La mujer lleva a otros a Jesús y contagia con sus palabras: “La mujer entonces dejó su cántaro, se fue al pueblo y dijo a la gente: -Venid a ver un hombre que me ha dicho todo lo que he hecho; ¿será este el Mesías?”. Se convierte en testigo. Pierde el miedo a hablar entre los hombres. Eso me impresiona.
Comenta Jean Vanier: “Que cada uno pueda ser testigo como esta mujer. Jesús necesita testigos que digan que Él transformó mi corazón de piedra en uno de carne”. Y la gente la creyó a través de sus palabras. ¿Por qué?
Tal vez porque no se predicó a sí misma, sino que sólo dijo lo que Jesús había hecho con ella. Porque su corazón no era ya de piedra sino de carne. Porque la vieron cambiada por la mirada de un hombre, ella que había sido mirada por tantos. Porque dejó de protegerse y esconderse para mostrarse sin miedo ante los hombres que tanto la habían herido.
Se mostró segura y sin miedo. Algo había sucedido en su corazón. Esa mirada de Jesús la había cambiado para siempre. Nunca antes había sido mirada así. Y desde entonces puede hablar desde su herida de amor que ha sido tocada por un amor tan grande.
Ya no teme el rechazo. Ya no tiene miedo de ser más herida. Alguien le ha devuelto su dignidad perdida. Y logrará entonces mirar a los otros como Jesús la ha mirado a ella.
Esa es mi misión. Necesito encontrarme con Jesús en el pobre, en el que no tiene, en ese Lázaro sentado pidiendo a la puerta de mi vida.
Comenta Jean Vanier: “Yo les invito a descubrir a Jesús cansado, pequeño, que dice que me necesita. Nos habla desde abajo. Es el misterio de ese Jesús que me dice que me necesita. Lo dice a nuestro corazón. Liberado de nuestros miedos y prejuicios. Para que podamos seguir a Jesús. ¿He podido descubrir a Dios oculto en los pobres, en la pobreza?”.
Quiero ver a ese pobre oculto en Jesús. A ese Jesús oculto en el pobre. Lo podré hacer cuando Jesús cambie mi corazón. Cuando me pida agua. Cuando me dé su agua. Entonces todo cambiará en mi mirada. Y en torno a mí pasará lo que sucede en el evangelio.
Me impresiona cuando llegan los demás.
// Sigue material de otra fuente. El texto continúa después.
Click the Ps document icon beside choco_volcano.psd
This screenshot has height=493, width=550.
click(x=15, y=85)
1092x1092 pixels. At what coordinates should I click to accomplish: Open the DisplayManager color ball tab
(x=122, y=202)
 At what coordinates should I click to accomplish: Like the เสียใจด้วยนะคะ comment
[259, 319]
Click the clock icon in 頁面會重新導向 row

La gente del pueblo está sorprendida. No se burlan de la mujer herida. Creen en sus palabras y se acercan: “En aquel pueblo muchos samaritanos creyeron en Él por el testimonio que había dado la mujer. Cuando llegaron a verlo los samaritanos le rogaban que se quedara con ellos. Y se quedó allí dos días”.
Le ruegan a Jesús que se quede con ellos y Él accede. Siempre accede cuando se lo pedimos de esa forma. Jesús hace su hogar de ese lugar. No tiene prisa. Retrasa su vuelta a Galilea.
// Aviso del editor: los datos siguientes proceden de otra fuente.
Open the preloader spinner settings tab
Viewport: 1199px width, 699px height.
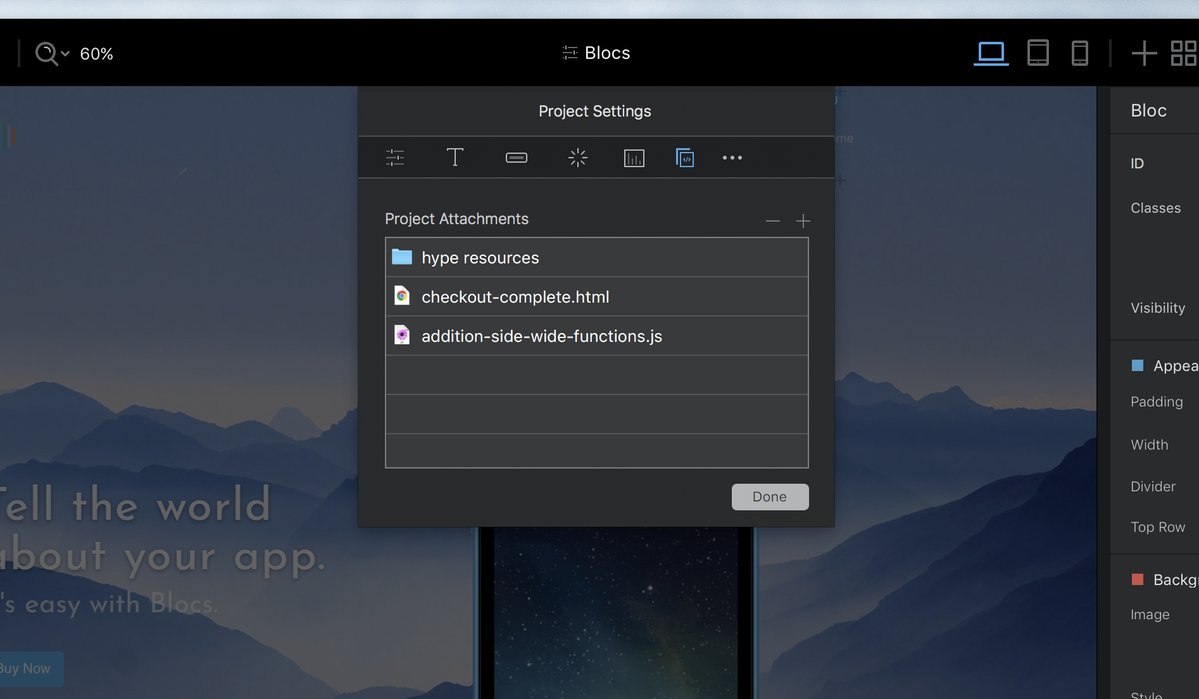coord(577,158)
Llegan los apóstoles que habían ido a buscar comida y ven que está sucediendo algo sagrado. Ninguno pregunta por qué Jesús habla con esa mujer. Tienen respeto. Se dan cuenta que Jesús y esa mujer se han entregado su agua y han calmado su sed. Callan ante lo sagrado.
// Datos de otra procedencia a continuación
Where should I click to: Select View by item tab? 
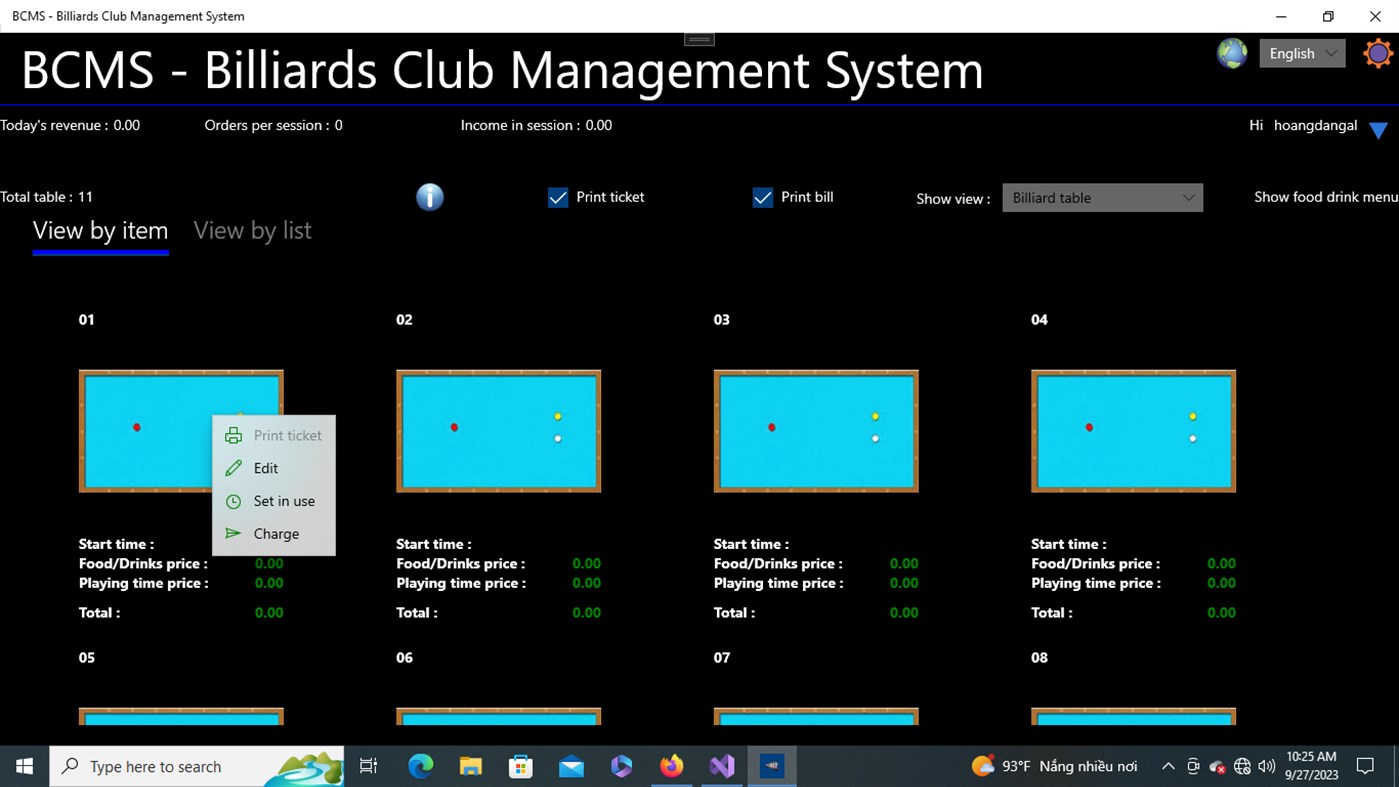[100, 230]
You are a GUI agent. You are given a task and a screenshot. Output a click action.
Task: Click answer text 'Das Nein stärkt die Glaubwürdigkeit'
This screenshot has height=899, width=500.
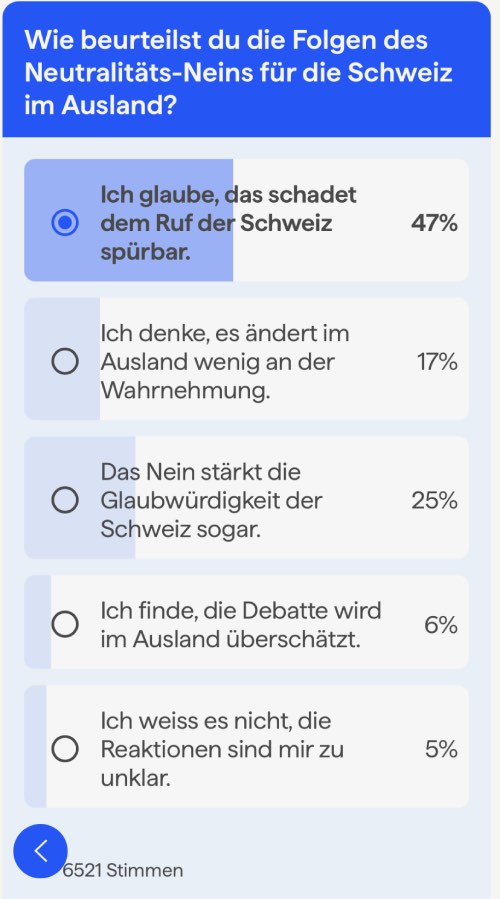211,501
Los actos de misericordia, los gestos de amor, despiertan el respeto. Nadie puede decir nada ante aquel que se entrega al necesitado. Nadie juzga al que da su vida por el pobre. El amor incondicional despierta el respeto.
Ojalá mis actos despertaran el respeto y la necesidad de estar con Jesús en aquellos que me miran. No siempre sucede. Tal vez porque me pongo en el centro. O porque ese amor de Jesús en mí no brilla nítidamente. No le dejo brillar.
Todo comienza con un encuentro personal. Jesús camina hasta mí. Yo llego. Yo camino hasta Jesús. Él me espera. Comienzo a cambiar en ese silencio sagrado donde Dios me habla al corazón. Donde yo tengo sed y Él tiene agua para mí.
Necesito buscar ese silencio: “Pero se acerca la hora, ya está aquí, en que los que quieran dar culto verdadero adorarán al Padre en espíritu y verdad”. Quiero adorar en espíritu, en el alma y en verdad. Desde mi verdad. Ahí sucede el encuentro que lo cambia todo. Cambia mi mirada y la mirada de los que me miran sorprendidos. Algo se transforma.
Tengo que volver una y otra vez al pozo. Para encontrarme con Jesús y que se quede conmigo. Para que cambie mi mirada y mi entorno. Mis obras cambian la realidad. La mirada de los otros. Jesús sacia mi sed.